Passage shown
RFE: Save complete webpage in one file using data: protocol (RFC 2397)
Categories
(Firefox :: File Handling, enhancement)
Tracking
()
People
(Reporter: sinchi, Unassigned)
References
Details
Attachments
(2 files, 1 obsolete file)
Thanks to XML data source syntaxis, it's possible saving HTML document with images, embeds, external styles and scripts in one file. This can be made via Base64 encoding and using "data:" protocol. This option would be third point of drop down menu in "Save as" dialog, for example: Save file as type: Web page, complete, with separate files (*.htm, *.html) Web page, complete, in one whole file (*.htm, *.html) Web page, HTML only (*.htm, *.html) See demonstration of image embedding in attachment.
Comment 2•23 years ago
|
||
This isn't XHTML-specific. NS4.x knows inline images as well
Yes, it's right :) But this is standart XML feature.
Comment 4•23 years ago
|
||
IE doesn't show the image. Valid RFE anyway.
![]() |
||
Comment 6•23 years ago
|
||
It is. There is no reason to make up our own format when there is a standard format for this. *** This bug has been marked as a duplicate of 40873 ***
No, in bug 40873 offering to use multipart MIME HTML documents with boundaries. But in this case, I propose to use XML "data:" protocol, without breaking document to parts. This feature allows to get fully W3C standart compliant document, which can be opened with any standart browser, placed to Web server etc. I think, this is more advanced and useful technology in comparison with MHTML.
Comment 8•23 years ago
|
||
This isn't about RFC 2557, but RFC 2397. It's either wontfix or new, but it's not a duplicate.
![]() |
||
Comment 9•23 years ago
|
||
Ah. Ok, I had misunderstood... A point of reference (from rfc 2397): The "data:" URL scheme is only useful for short values. Note that some applications that use URLs may impose a length limit; for example, URLs embedded within <A> anchors in HTML have a length limit determined by the SGML declaration for HTML [RFC1866]. The LITLEN (1024) limits the number of characters which can appear in a single attribute value literal, the ATTSPLEN (2100) limits the sum of all lengths of all attribute value specifications which appear in a tag, and the TAGLEN (2100) limits the overall length of a tag. Thus if we do this we have to be careful to only offer it as an option in cases when all the linked content is smaller than the relevant limits.
Comment 10•23 years ago
|
||
Summary doesn't match comments in this bug, changing
Comment 11•23 years ago
|
||
So, where's the difference now ? Did you read RFC 2397 ? At least let the # stay in the summary, so someone can search for it.

Given information

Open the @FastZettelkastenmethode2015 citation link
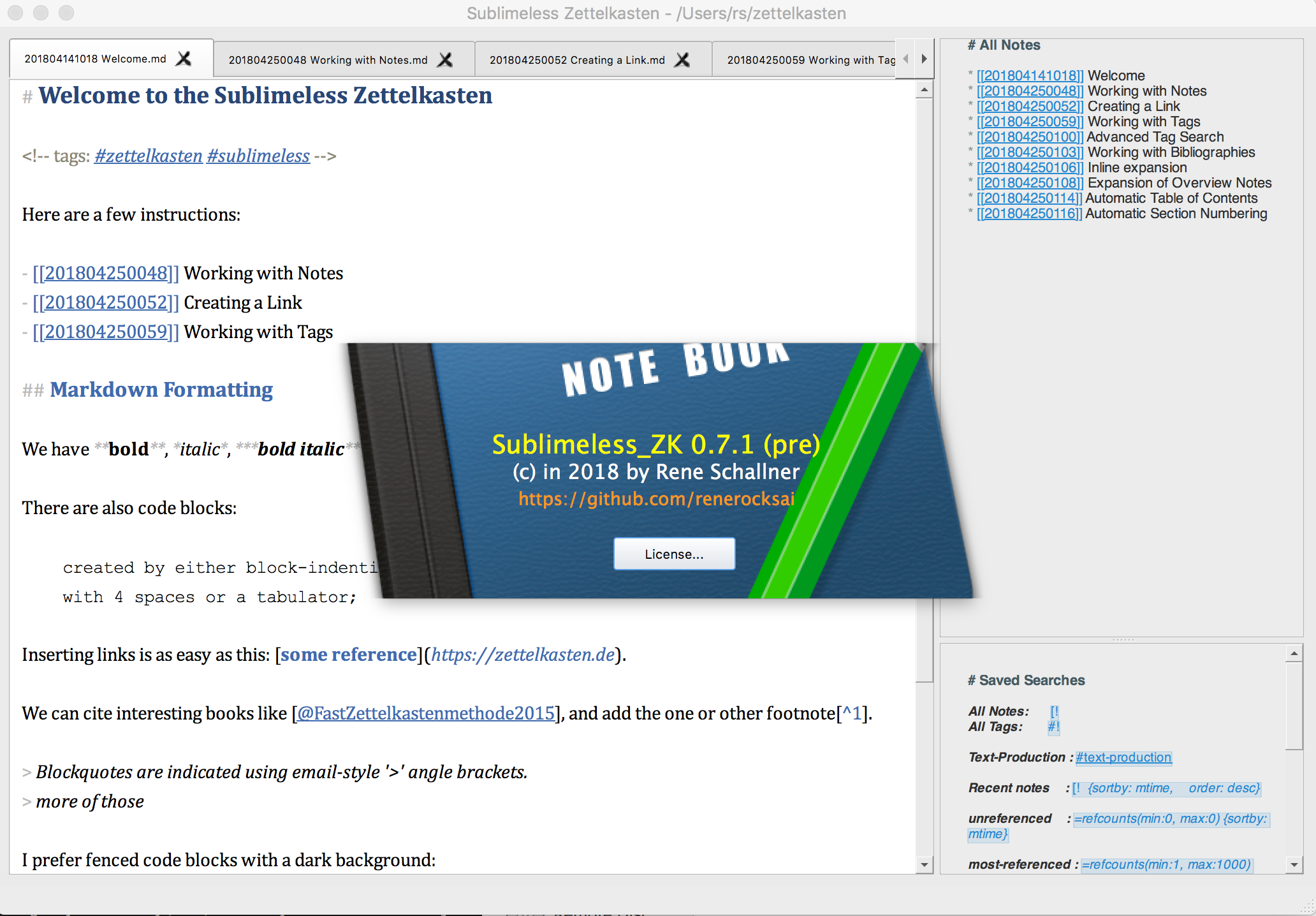The height and width of the screenshot is (916, 1316). [x=426, y=713]
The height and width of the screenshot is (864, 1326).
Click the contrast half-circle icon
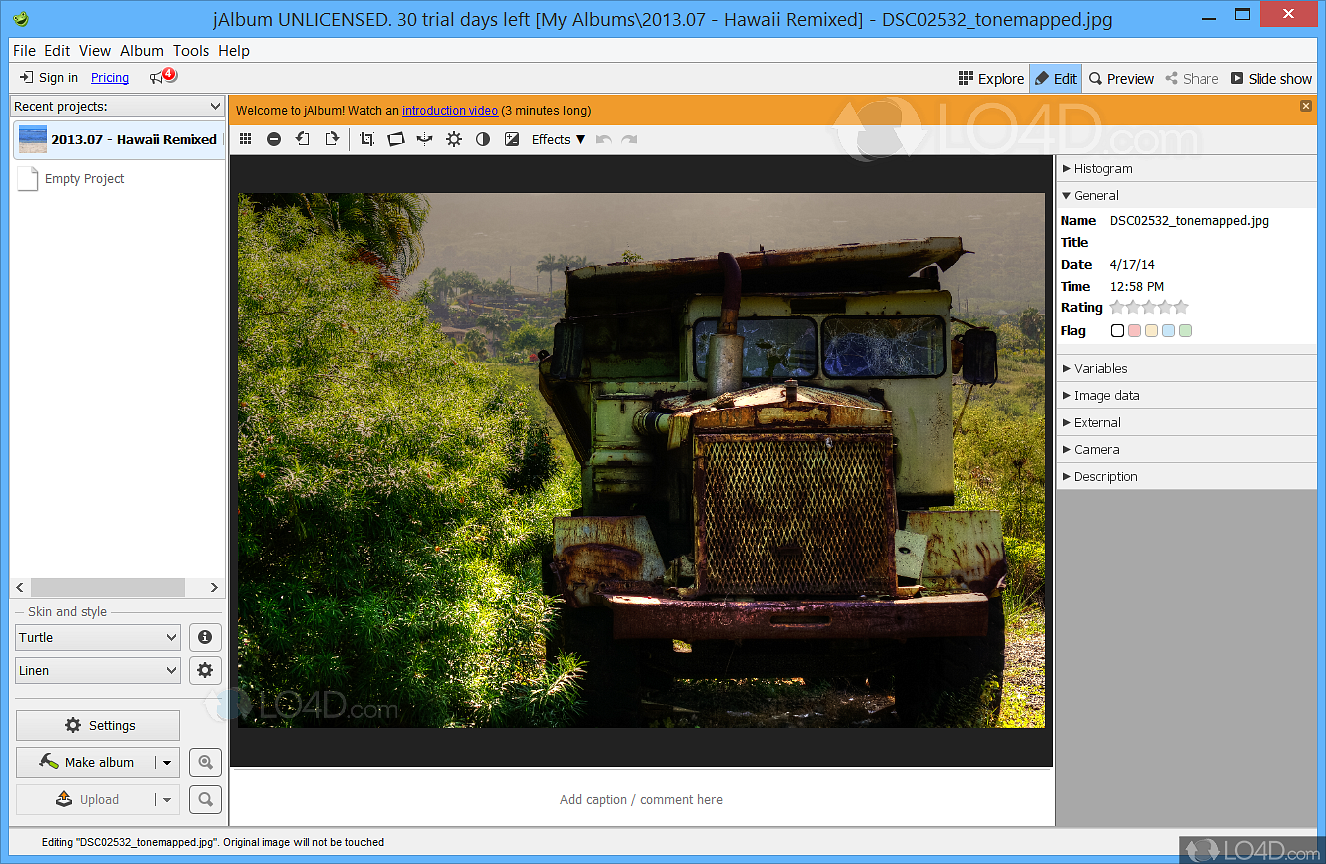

The request
Reproduce the bug report starting at "Thanks to XML" and ending at "embedding in attachment.", replacing "drop down menu" with "pull-down menu".

Task solution
Thanks to XML data source syntaxis, it's possible saving HTML document with images, embeds, external styles and scripts in one file. This can be made via Base64 encoding and using "data:" protocol. This option would be third point of pull-down menu in "Save as" dialog, for example: Save file as type: Web page, complete, with separate files (*.htm, *.html) Web page, complete, in one whole file (*.htm, *.html) Web page, HTML only (*.htm, *.html) See demonstration of image embedding in attachment.